Again, for this question, let's assume the vehicle being charged for this question is a Nissan LEAF with an average range of 150 miles EPA.

Asked Nissan is a previous survey sent to LEAF owners.

Answers Include a Range From $0 to $50

Answers Include a Range From $0 to $50

In that same survey, Nissan posed a question regarding how much future 150-mile LEAF buyers would be willing to pay for the added range.

2013 Versus 2014 Comparo via FuelEconomy.gov

2013 Versus 2014 Comparo via FuelEconomy.gov

 “How much of a premium would you pay for a 150-mile EPA-rated LEAF?”
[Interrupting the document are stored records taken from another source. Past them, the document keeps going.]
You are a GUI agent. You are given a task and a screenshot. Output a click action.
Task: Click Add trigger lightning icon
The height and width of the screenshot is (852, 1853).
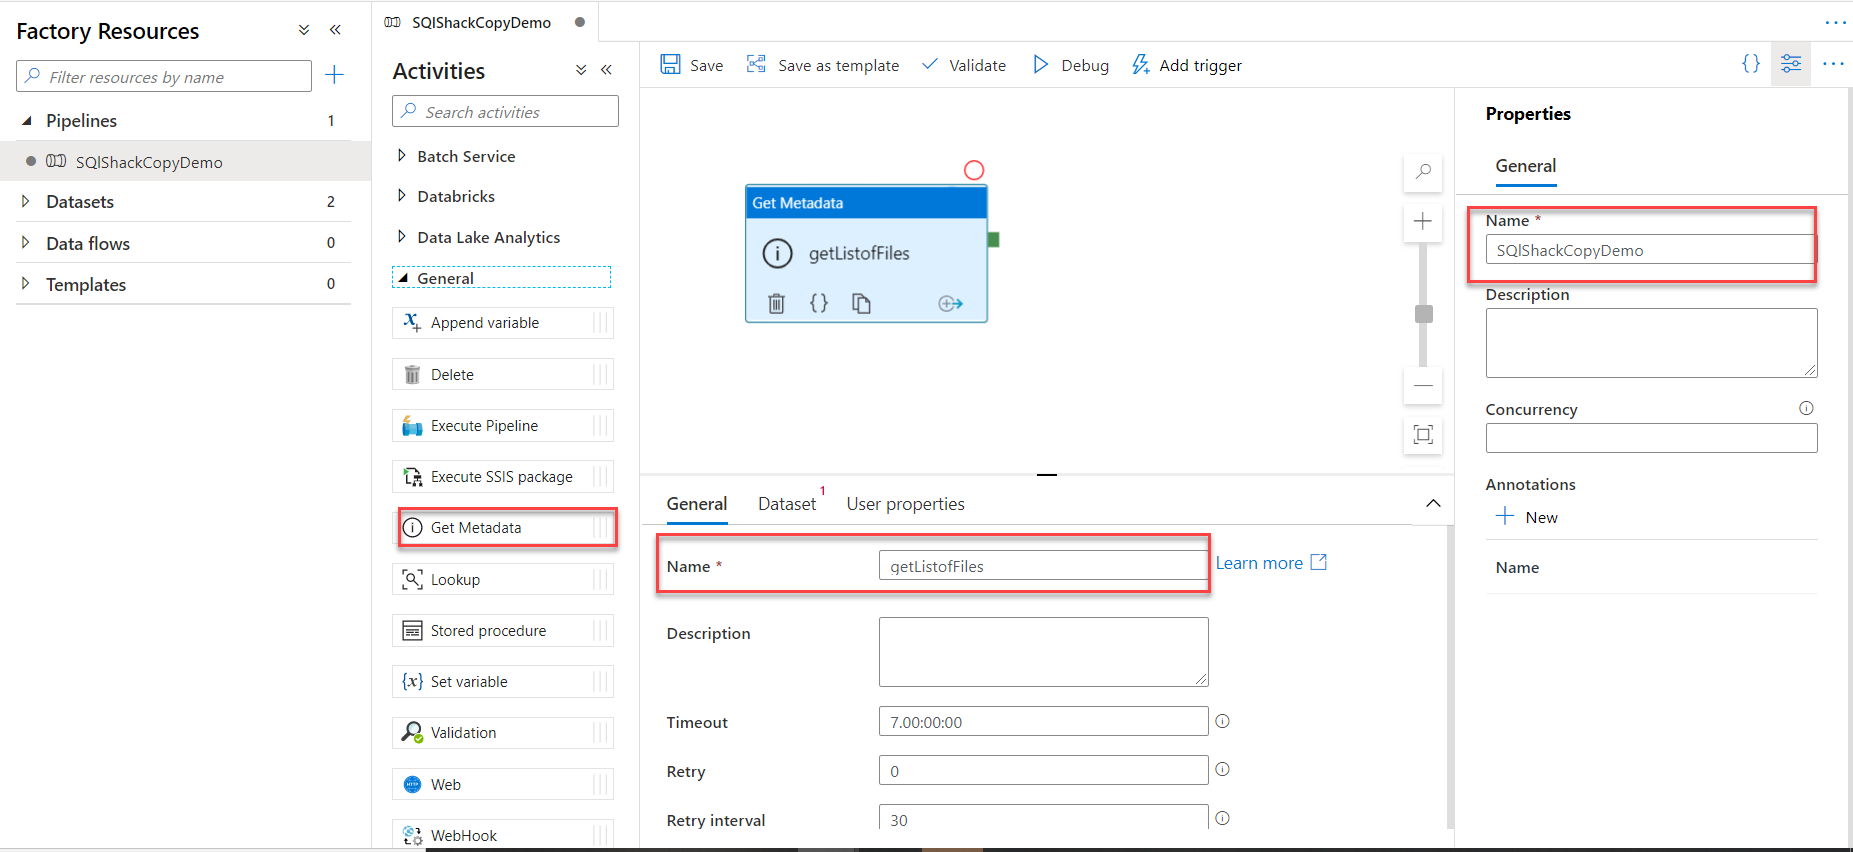point(1140,65)
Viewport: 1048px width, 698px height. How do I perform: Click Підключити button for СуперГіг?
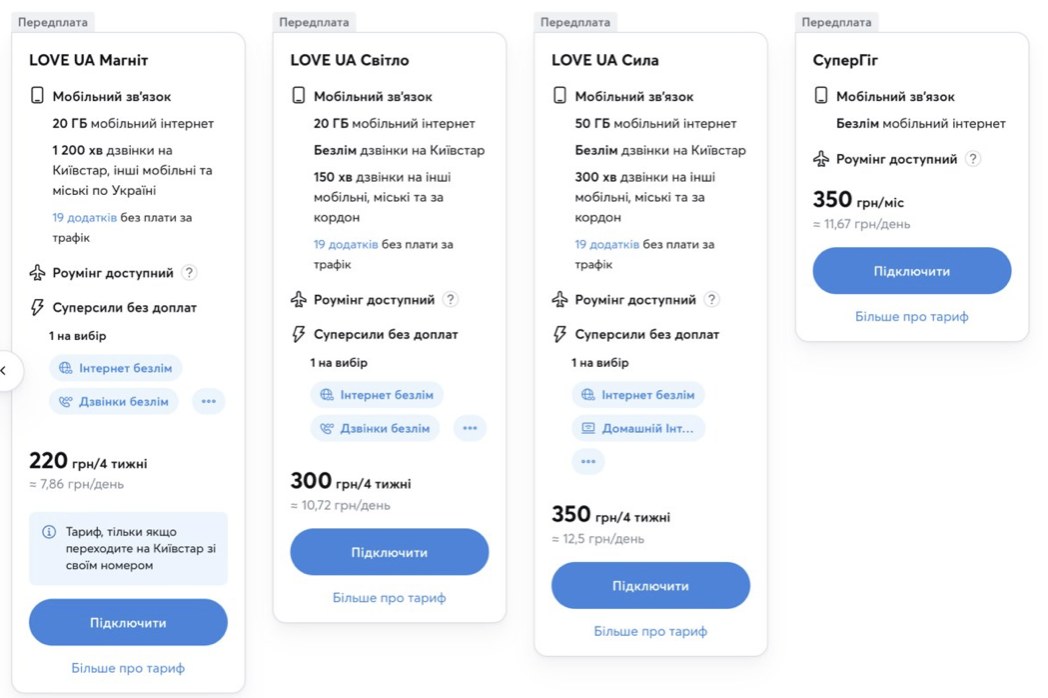[912, 271]
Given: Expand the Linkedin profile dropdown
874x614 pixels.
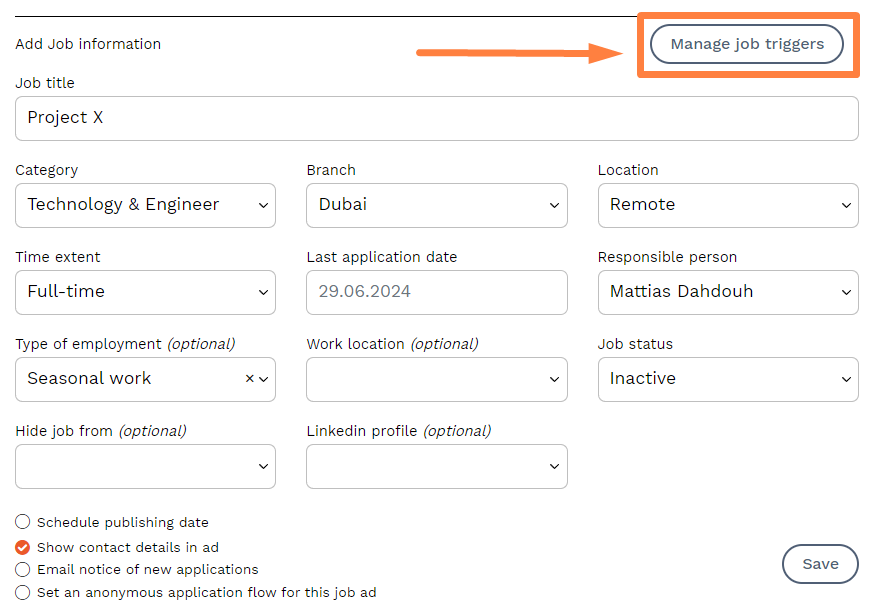Looking at the screenshot, I should pos(436,466).
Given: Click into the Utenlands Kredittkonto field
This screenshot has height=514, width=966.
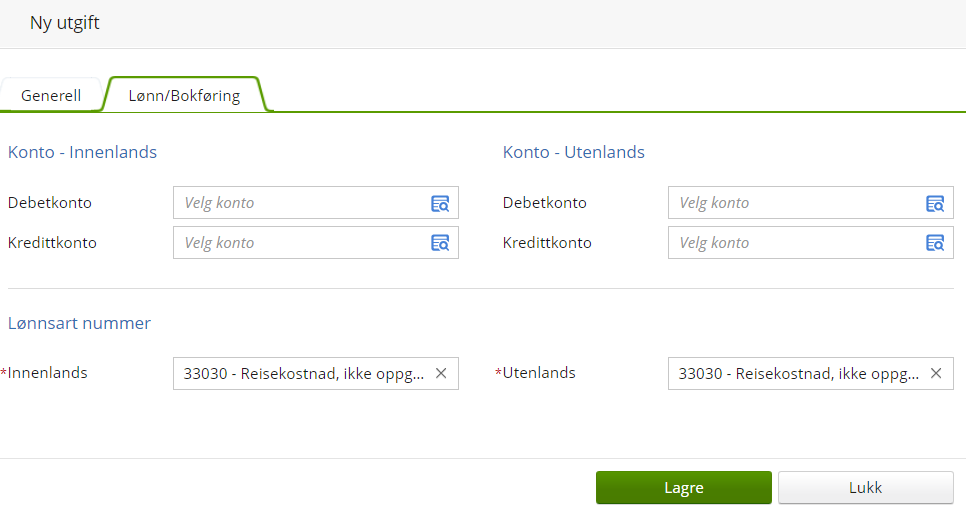Looking at the screenshot, I should (x=795, y=243).
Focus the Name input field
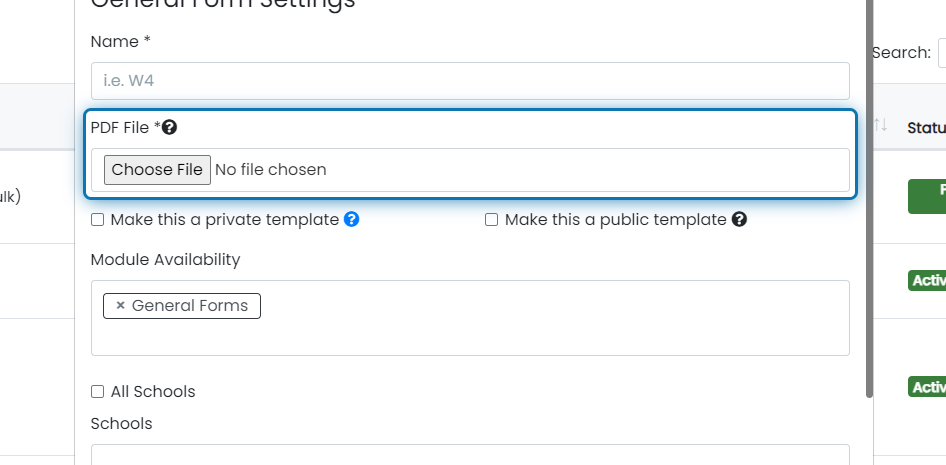Image resolution: width=946 pixels, height=465 pixels. coord(470,81)
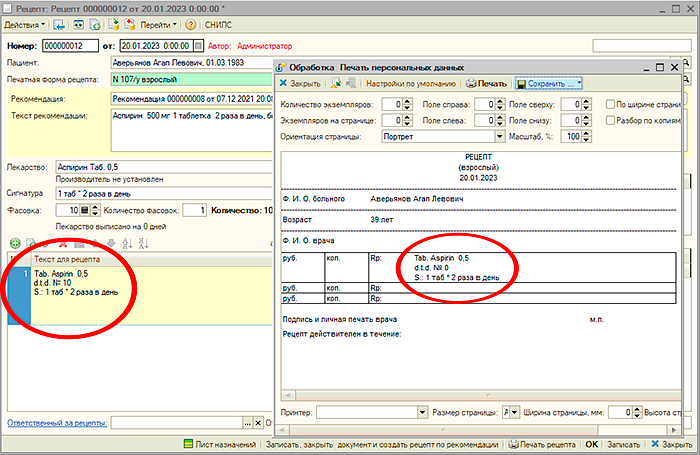Enable the По ширине страницы checkbox

pyautogui.click(x=610, y=104)
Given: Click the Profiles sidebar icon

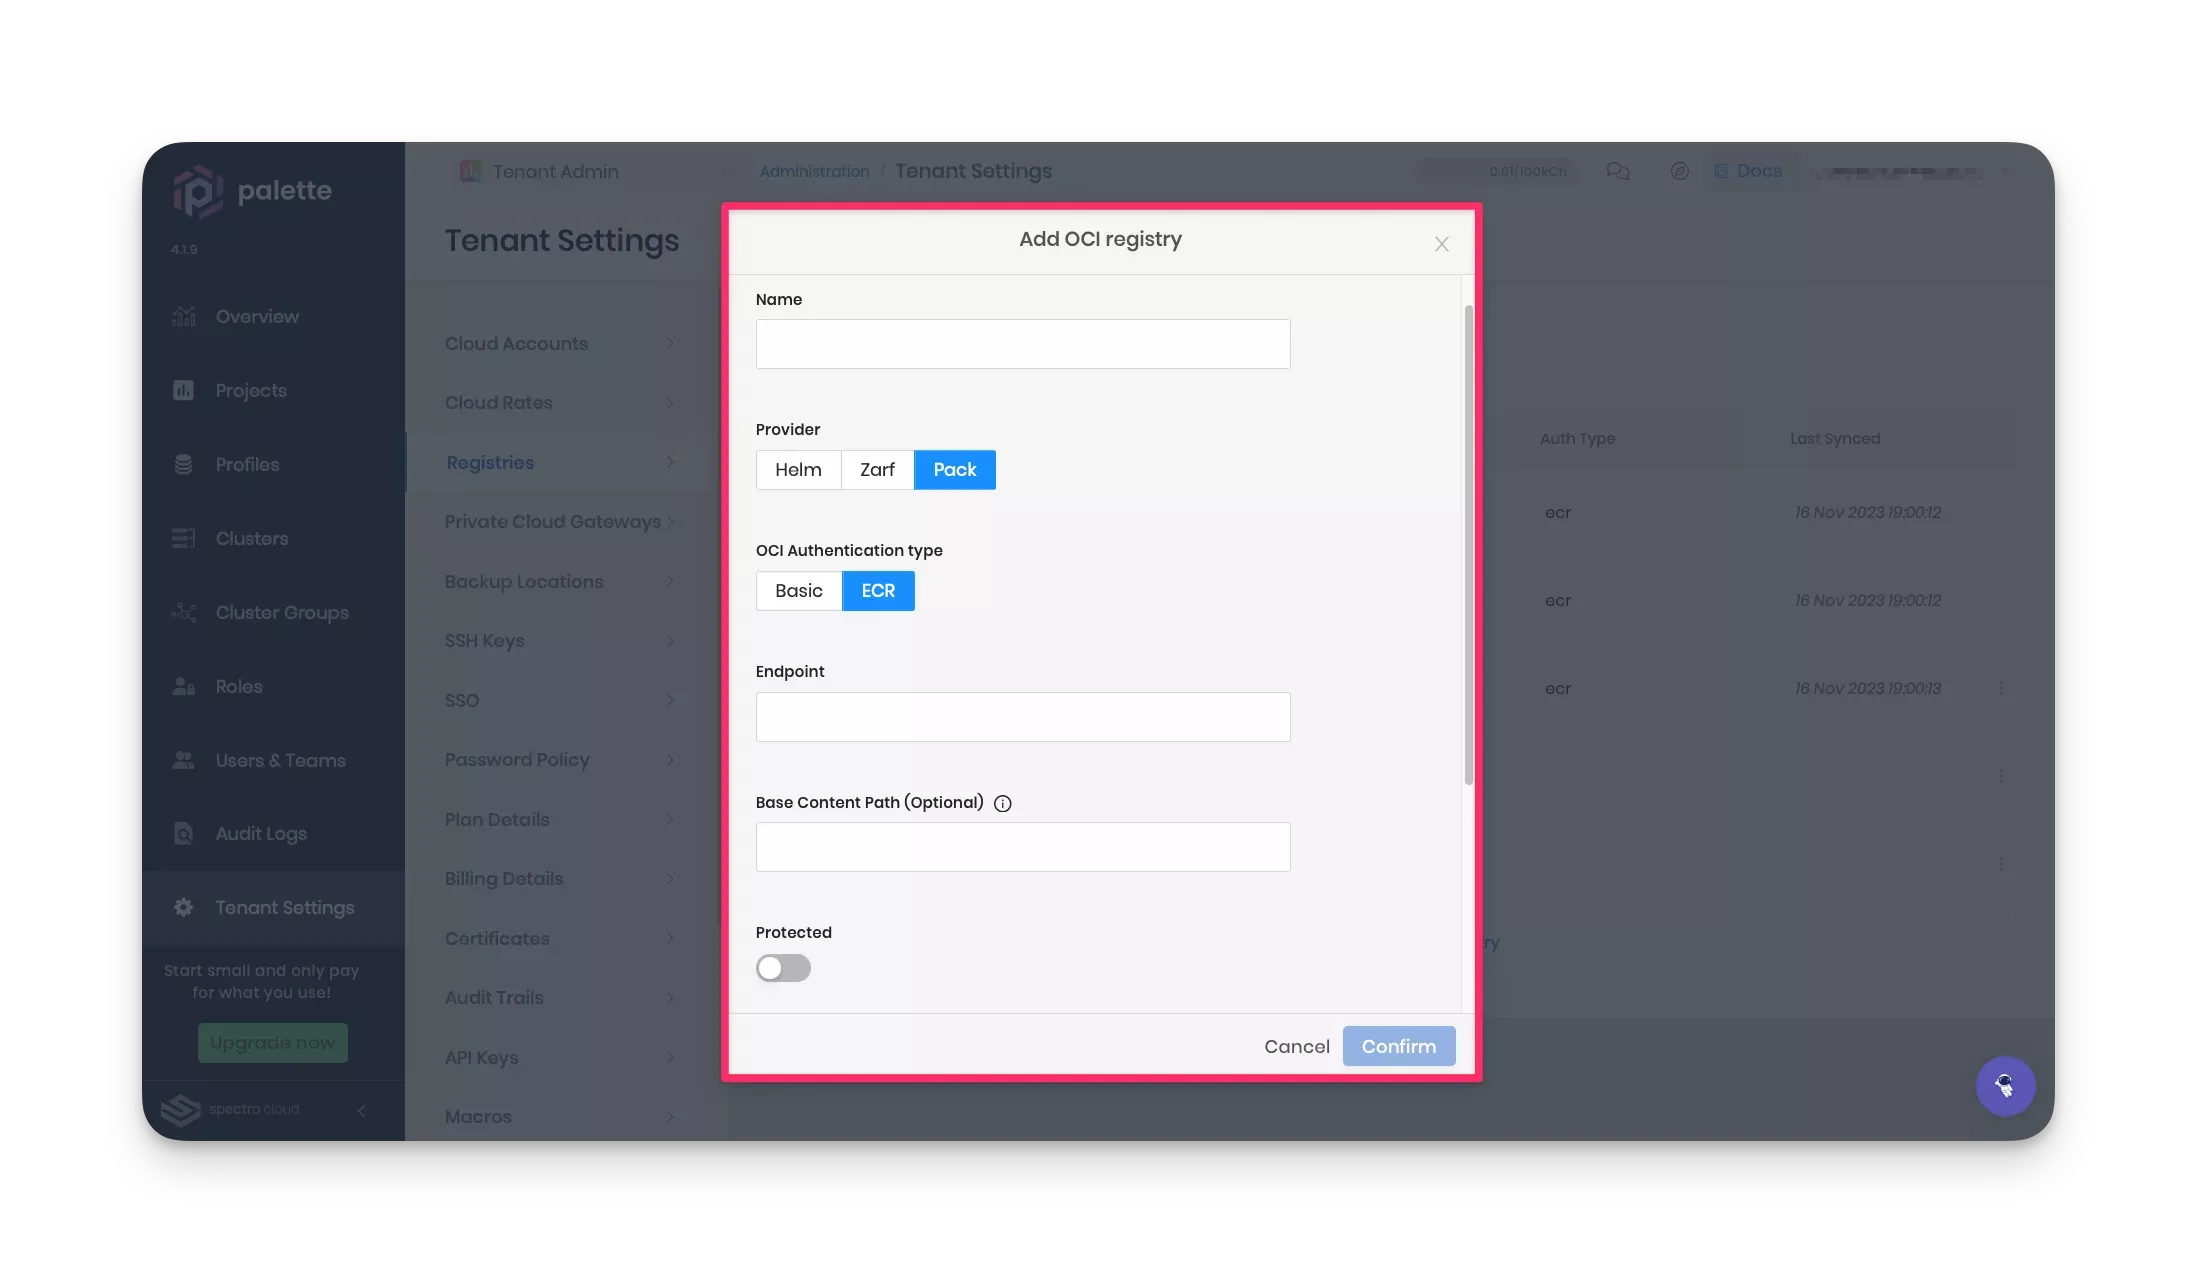Looking at the screenshot, I should click(182, 464).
The highest amount one could choose in that survey question was $5,000.

The all leads into our next question, this time posed by us:

Will the Nissan LEAF be the world's first affordable 150-mile EV?"

If not the LEAF, then which vehicle will be first?  The Tesla Model E (Gen III)?  At a projected price of $40,000 (pre tax credit) sometime in the 2017-2018 timeframe, we'd argue this isn't quite cheap enough to be considered affordable to the masses, especially since Nissan seems to be hinting at a price in the low to mid $30k (pre tax credit) region.

We've already seen Nissan testing a 48 kWh LEAF, but we suspect that was a one-off vehicle and that Nissan will not need all that capacity to get a LEAF to market with a 150-mile EPA rating (due to the efficiency upgrades of late)

Assuming Nissan wants the LEAF to become the world's first affordable 150-mile EPA-rated EV, when does Nissan need to launch it by to assure it gets that distinction?